→ **TEXT SHOWN**:
WITH ALL DUE RESPECT to the men and women at Pearl Harbor on that fateful morning in December 1941, July 14, 2004, is my own personal, “day that will live in infamy.”
Fateful Days: My Story
One of the most fateful days of my life began with a long drive to Adam’s Boy Scout camp. Beth and I both drove up – separately – to bring Adam home. She got there first and was sitting at one end of the campsite when I arrived. I sat at the other end of the campsite. I’m not sure how many acres the Boy Scouts occupied in Northwestern New Jersey; all I know is the camp wasn’t big enough for both of us. I couldn’t have cut the tension with a knife – no matter how many Boy Scout badges I might have earned for completing the task. I’m not sure if Adam notices his parents weren’t sitting together, but when it was time to leave, Adam drove home with Beth.
Once we got home I told Beth she should take Adam out to dinner, and I would take him out tomorrow night. Jared wasn’t coming home from Florida for another few days. But Beth had Adam invite me to dinner and a movie with them. Unbelievable! I told Adam to go with Mom and come with me tomorrow night. He didn’t like it but said okay.

→ **DATA PROVIDED**:
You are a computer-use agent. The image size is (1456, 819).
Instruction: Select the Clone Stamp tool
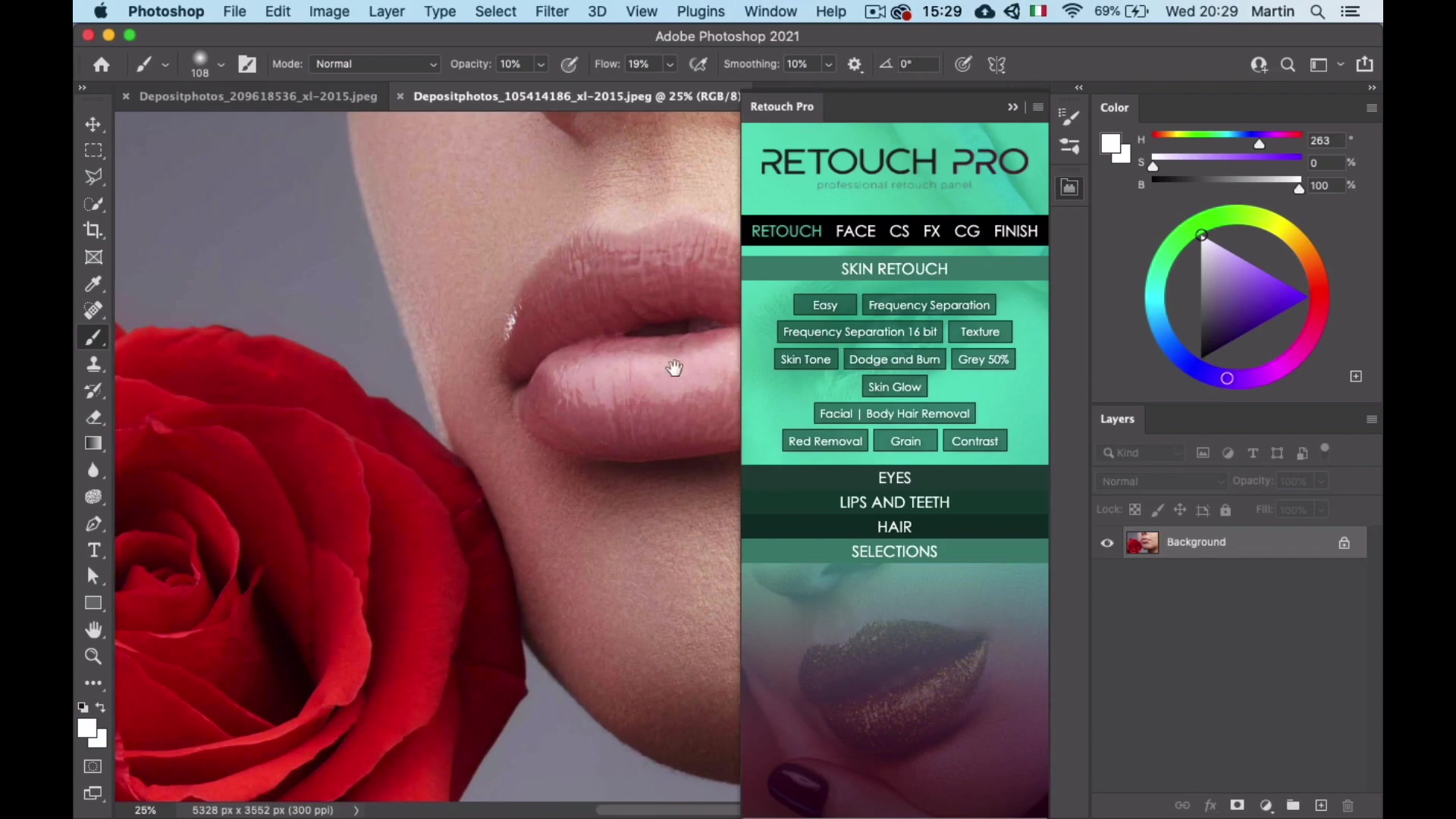[x=93, y=364]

→ **EXERCISE**: Reproduce verbatim the passage of the fateful-days account above, from "Fateful Days: My" to "home with Beth.".

→ **EXERCISE RESULT**:
Fateful Days: My Story
One of the most fateful days of my life began with a long drive to Adam’s Boy Scout camp. Beth and I both drove up – separately – to bring Adam home. She got there first and was sitting at one end of the campsite when I arrived. I sat at the other end of the campsite. I’m not sure how many acres the Boy Scouts occupied in Northwestern New Jersey; all I know is the camp wasn’t big enough for both of us. I couldn’t have cut the tension with a knife – no matter how many Boy Scout badges I might have earned for completing the task. I’m not sure if Adam notices his parents weren’t sitting together, but when it was time to leave, Adam drove home with Beth.